Penasihat senior Gedung Putih yang juga menantu Donald Trump, Jared Kushner, dan Utusan Amerika Serikat untuk Urusan Timur Tengah Jason Greenblatt, Kamis (30/5), bertemu dengan Perdana Menteri Israel Benjamin Netanyahu untuk membahas kelanjutan proposal perdamaian yang diusulkan Trump.
Selain itu, Kushner dan Greenblatt juga meminta dukungan Netanyahu terkait konferensi ekonomi yang akan diadakan di Bahrain pada Juni mendatang.
Konferensi Bahrain bertujuan untuk mendorong negara-negara Arab berinvestasi di Palestina. Konferensi itu diharapkan akan mendiskusikan mengenai langkah ekonomi dari proposal perdamaian tersebut.
"Proposal perdamaian itu dijadwalkan akan dirilis pada 25 atau 26 Juni," ujar seorang pejabat AS di Washington pada Kamis.
Kushner dan Greenblatt tiba di Israel tepat ketika negara itu baru memutuskan akan mengadakan pemilu awal (snap election) pada 17 September. Pemilu lebih awal terjadi setelah Netanyahu gagal membentuk pemerintahan koalisi sebelum tenggat pada Kamis tengah malam waktu setempat.
Akibatnya, anggota parlemen memutuskan untuk membubarkan parlemen pada Kamis. Jumlah anggota parlemen yang memilih agar parlemen dibubarkan adalah 75 orang, sedangkan yang menentang hanya 45 orang.

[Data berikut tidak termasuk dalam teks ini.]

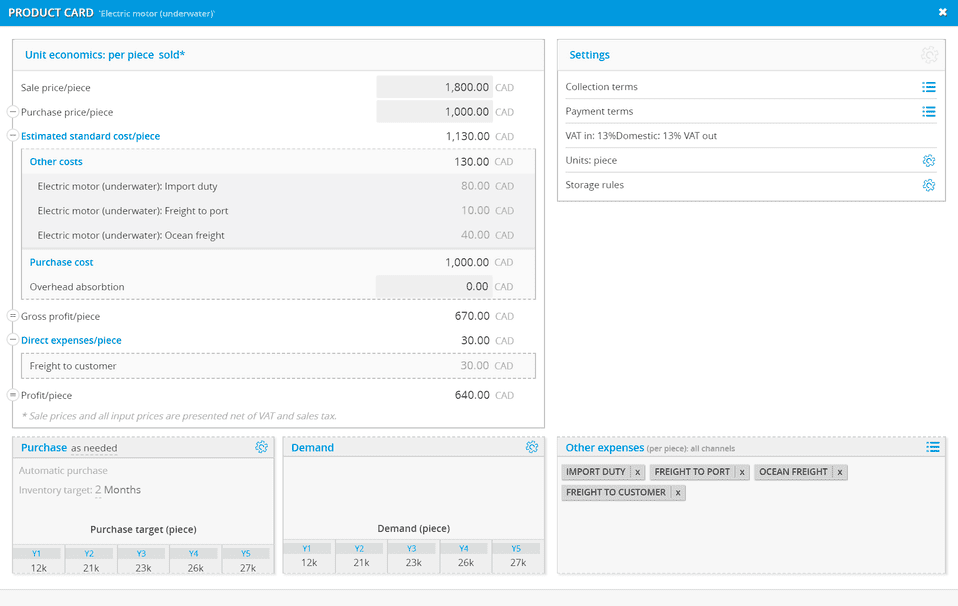The height and width of the screenshot is (606, 958).
Task: Remove the IMPORT DUTY expense tag
Action: [637, 472]
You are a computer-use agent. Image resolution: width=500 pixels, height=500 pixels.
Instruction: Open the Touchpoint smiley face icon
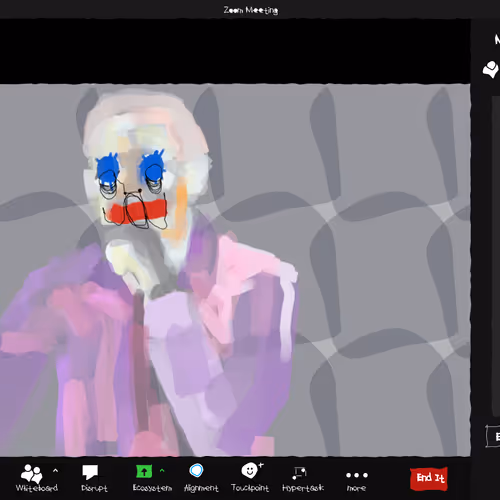[250, 471]
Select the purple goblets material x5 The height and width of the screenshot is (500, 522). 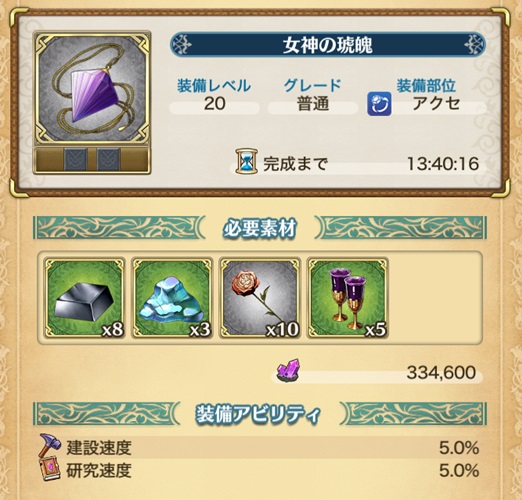348,298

Meski begitu, Netanyahu bersikeras untuk tidak membiarkan kemunduran di pemerintahannya itu menghambat langkah kerja sama Israel dengan AS.
"Kemunduran kecil itu tidak akan menghentikan kita, AS dan Israel akan tetap bekerja bersama," ujarnya. "Saya sangat berterima kasih karena AS berupaya untuk menyatukan sekutu di kawasan ini untuk melawan tantangan bersama, serta merebut peluang bersama."

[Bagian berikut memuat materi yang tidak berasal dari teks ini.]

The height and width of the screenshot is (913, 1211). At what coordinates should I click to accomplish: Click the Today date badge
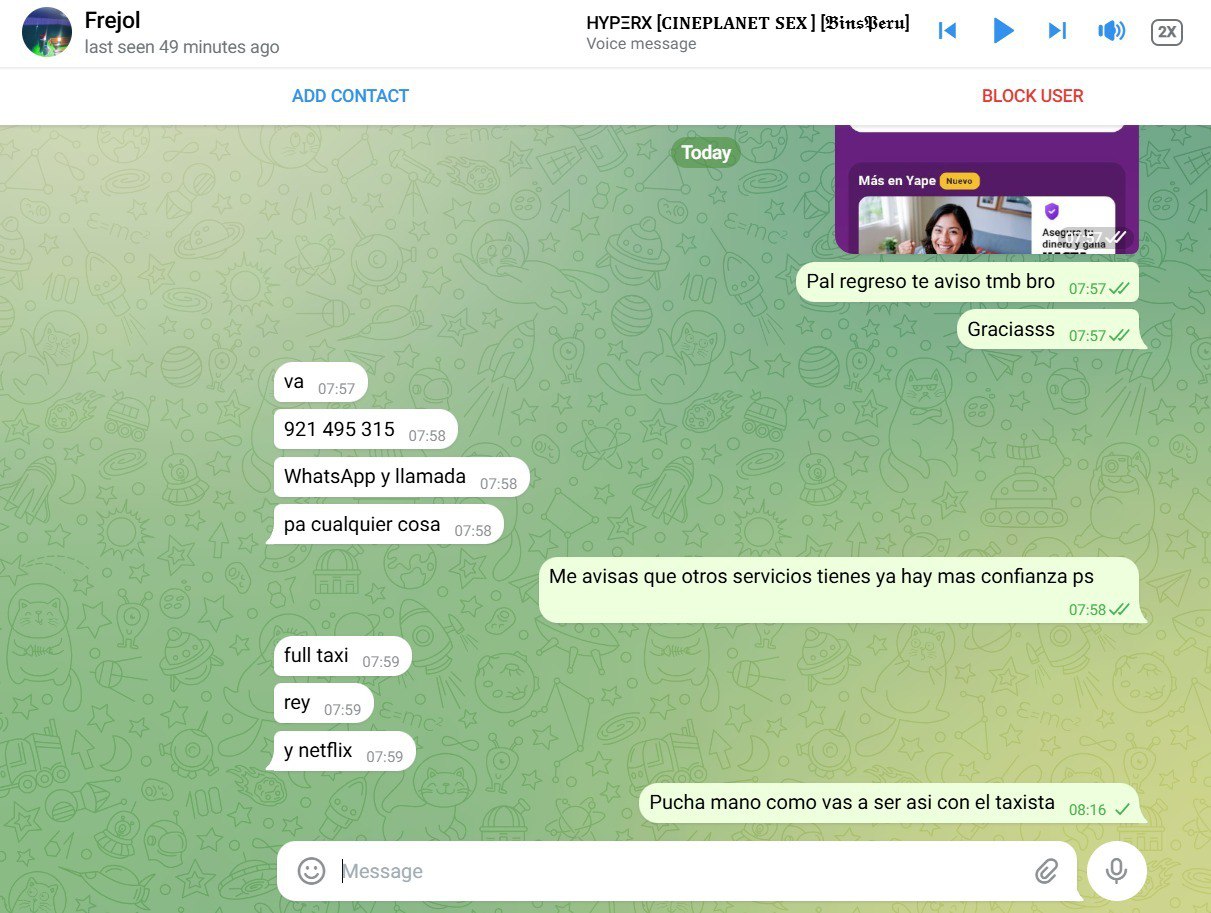pos(706,153)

Kushner tidak menyampaikan apakah kekacauan politik dalam negeri Israel akan menunda jalannya proposal perdamaian tersebut.
Dia hanya menekankan bahwa keamanan Israel merupakan isu yang penting bagi Washington dan mereka sangat bersemangat untuk mencapai potensi di masa depan.

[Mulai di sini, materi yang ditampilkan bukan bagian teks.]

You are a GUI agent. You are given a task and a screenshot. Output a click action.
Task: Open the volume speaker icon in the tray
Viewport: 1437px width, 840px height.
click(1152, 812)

Proposal perdamaian itu awalnya dijadwalkan akan dipublikasikan pada akhir 2018 atau awal 2019. Namun, peluncurannya ditunda guna memberi Netanyahu waktu untuk mengadakan Pemilu Israel pada April.
Belum jelas apakah kini proposalnya akan kembali ditunda hingga pemilu pada September.
Ketua negosiator Palestina, Saeb Erekat, meyakini proposal milik Trump akan condong menguntungkan Israel. Palestina sendiri telah menolak untuk berurusan dengan pemerintahan Trump sejak presiden ke-45 AS itu mengakui Yerusalem sebagai ibu kota Israel.
"AS melonggarkan waktu demi Israel. Di sisi lain, AS sebenarnya menghambat adanya langkah politik yang serius untuk menangani persoalan Palestina dan Israel," kata perwakilan Palestine Liberation Organization, Hanan Ashrawi.